Iceland became the first major UK retailer to commit to eliminating plastic packaging for all own-brand products, pledging to go plastic-free by 2023. Supported by their own research that 80% of consumers would be in favour of a supermarket that decided to go plastic-free.

Sainsbury’s have already introduced fully biodegradable cotton buds to their own brand range by replacing the plastic stem with an environmentally friendly paper stem, this has resulted in a 55 tonne reduction in plastic production. They have also saved on 580 tonnes of plastic just by redesigning their two-pint milk bottles.

Tesco have committed to making all packaging fully recyclable or compostable by 2025. By reducing the plastic in their meat trays, 96 tonnes of plastic have been removed from the manufacturing process and the new, lighter packaging is also easier to recycle.

Low cost competitor Aldi have recycled 100% of cardboard and plastic since 2014, with none of the waste produced sent directly to landfill.

Asda has promised to scrap 5p carrier bags in all stores by the end of 2018, switch all plastic straws used in its cafes to paper and introduce reusable drinks cups in its shops and cafes by the end of 2019.

Coca-cola has the goal of recycling 100% of its packaging by 2030 with their new sustainability strategy ‘World without Waste’ as well as a commitment to use 50% recycled content in their bottles; CEO of the soft drinks giant has said “The world has a packaging problem – and, like all companies, we have a responsibility to help solve it”. Coca-cola contributed to nearly a quarter of plastic bottles sold in 2016. Other big brands such as McDonald’s and Evian have promised to make their packaging 100% recyclable.

Plastic is strong, durable and designed to last a very long time, one of the many reasons it’s such a convenient entity in the world today. According to recent EPA studies, plasticizers are 10,000 to 1,000,000 times higher in our bodies than any other toxins, and they can cause great damage. If we carry on at the rate we’re going, not only are we damaging the environment and wild life in it, we are putting our own lives at risk.

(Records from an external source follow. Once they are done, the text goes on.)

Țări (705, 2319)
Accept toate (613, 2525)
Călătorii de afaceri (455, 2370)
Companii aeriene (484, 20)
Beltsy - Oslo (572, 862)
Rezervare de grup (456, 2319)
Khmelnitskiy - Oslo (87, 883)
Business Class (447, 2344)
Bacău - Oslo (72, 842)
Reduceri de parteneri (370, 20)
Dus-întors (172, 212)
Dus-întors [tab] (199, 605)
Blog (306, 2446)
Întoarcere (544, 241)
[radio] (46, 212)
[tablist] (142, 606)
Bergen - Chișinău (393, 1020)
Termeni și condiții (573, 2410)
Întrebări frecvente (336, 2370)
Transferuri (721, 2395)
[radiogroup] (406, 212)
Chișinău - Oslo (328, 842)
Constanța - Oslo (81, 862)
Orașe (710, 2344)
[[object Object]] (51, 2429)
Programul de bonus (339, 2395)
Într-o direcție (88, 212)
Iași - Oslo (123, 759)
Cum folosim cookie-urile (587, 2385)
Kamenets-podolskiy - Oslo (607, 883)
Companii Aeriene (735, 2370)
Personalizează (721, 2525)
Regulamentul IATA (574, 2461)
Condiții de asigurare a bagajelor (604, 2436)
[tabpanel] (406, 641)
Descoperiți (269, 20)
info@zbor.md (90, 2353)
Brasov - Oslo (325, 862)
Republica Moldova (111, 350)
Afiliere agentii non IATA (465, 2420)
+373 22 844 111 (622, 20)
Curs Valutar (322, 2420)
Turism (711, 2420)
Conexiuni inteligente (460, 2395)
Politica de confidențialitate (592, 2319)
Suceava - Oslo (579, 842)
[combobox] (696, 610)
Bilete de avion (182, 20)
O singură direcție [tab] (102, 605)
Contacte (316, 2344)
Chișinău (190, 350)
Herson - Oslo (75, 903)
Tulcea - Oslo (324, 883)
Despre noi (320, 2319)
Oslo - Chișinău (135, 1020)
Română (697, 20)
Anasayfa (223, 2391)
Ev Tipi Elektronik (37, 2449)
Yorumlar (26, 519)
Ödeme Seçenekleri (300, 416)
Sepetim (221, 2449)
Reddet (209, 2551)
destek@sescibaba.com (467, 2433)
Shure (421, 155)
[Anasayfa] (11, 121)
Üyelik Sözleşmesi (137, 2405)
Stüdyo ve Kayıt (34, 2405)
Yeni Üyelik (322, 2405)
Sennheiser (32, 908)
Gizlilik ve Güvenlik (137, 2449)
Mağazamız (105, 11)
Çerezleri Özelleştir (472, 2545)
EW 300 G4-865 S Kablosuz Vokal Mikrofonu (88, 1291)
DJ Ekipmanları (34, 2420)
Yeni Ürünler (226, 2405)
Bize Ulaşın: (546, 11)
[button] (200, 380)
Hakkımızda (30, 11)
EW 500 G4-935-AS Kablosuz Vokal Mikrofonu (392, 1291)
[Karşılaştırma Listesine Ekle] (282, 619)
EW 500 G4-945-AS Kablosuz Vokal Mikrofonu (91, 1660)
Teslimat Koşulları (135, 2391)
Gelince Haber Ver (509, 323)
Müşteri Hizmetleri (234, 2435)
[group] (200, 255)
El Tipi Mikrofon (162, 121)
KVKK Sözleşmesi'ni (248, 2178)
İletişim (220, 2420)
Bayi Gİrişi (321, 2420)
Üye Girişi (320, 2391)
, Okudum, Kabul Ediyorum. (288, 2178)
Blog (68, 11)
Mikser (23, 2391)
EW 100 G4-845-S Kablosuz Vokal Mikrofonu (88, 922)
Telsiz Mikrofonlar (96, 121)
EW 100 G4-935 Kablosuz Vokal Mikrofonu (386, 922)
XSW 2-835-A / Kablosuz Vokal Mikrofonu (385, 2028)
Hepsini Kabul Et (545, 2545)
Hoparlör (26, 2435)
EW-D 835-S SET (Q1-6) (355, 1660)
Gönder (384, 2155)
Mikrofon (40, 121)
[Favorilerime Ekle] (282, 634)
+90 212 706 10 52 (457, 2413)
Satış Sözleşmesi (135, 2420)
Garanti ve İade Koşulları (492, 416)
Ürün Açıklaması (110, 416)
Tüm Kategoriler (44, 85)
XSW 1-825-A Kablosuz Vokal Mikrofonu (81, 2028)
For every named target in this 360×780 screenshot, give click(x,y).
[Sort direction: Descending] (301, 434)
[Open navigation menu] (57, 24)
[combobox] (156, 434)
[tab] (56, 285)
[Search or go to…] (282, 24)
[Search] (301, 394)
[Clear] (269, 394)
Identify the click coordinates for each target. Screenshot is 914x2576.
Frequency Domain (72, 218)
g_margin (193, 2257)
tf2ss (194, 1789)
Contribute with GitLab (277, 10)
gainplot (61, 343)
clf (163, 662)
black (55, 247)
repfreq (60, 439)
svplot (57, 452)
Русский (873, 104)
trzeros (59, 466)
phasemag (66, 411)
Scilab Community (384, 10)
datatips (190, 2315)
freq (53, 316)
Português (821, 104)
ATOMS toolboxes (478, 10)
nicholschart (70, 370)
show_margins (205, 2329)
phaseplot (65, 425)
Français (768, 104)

New innovations are being developed every day across all industries, with the scientific community at the forefront in advances. The latest research could change plastic recycling as we know it with the development of a plastic eating enzyme that feeds off PET – one of the most commonly found plastics. Eco fashion designers, Vin and Omi, have developed a range of rPET textiles made from plastic waste that has been primarily sourced from rivers and the ocean. The clothing produced by the pioneering designers is surprisingly softer than normal cotton, this is just one of the 12 ‘eco-textiles’ that the pair have developed.

So what can you do to reduce plastic waste? There are many ways you can contribute to the war on plastic waste on a day to day basis and without the support of consumers, the long term solution will become a distant dream and we’ll be drowning in plastic before we know it. Think about the impact of your own plastic footprint; could you start to use a reusable drinking bottle, say no to a straw at the bar or do you find yourself forgetting your own shopping bags for your weekly shop? Reduce the need for recycling by reusing or avoiding plastic all together.

With the recent UK Plastic Pact, 42 companies have pledged to reduce their plastic pollution by 2025, but is this enough to reduce plastic use overall? The Environment Secretary, Michael Gove, said “Our ambition to eliminate avoidable plastic waste will only be realised if government, businesses and the public work together” further enforcing the need for everyone to work together if we want to see change. Little actions can lead to big change in the future – with consumers demanding change, retailers now feel obliged to reduce their plastic footprint. The big question is, is this plastic pact ambitious enough?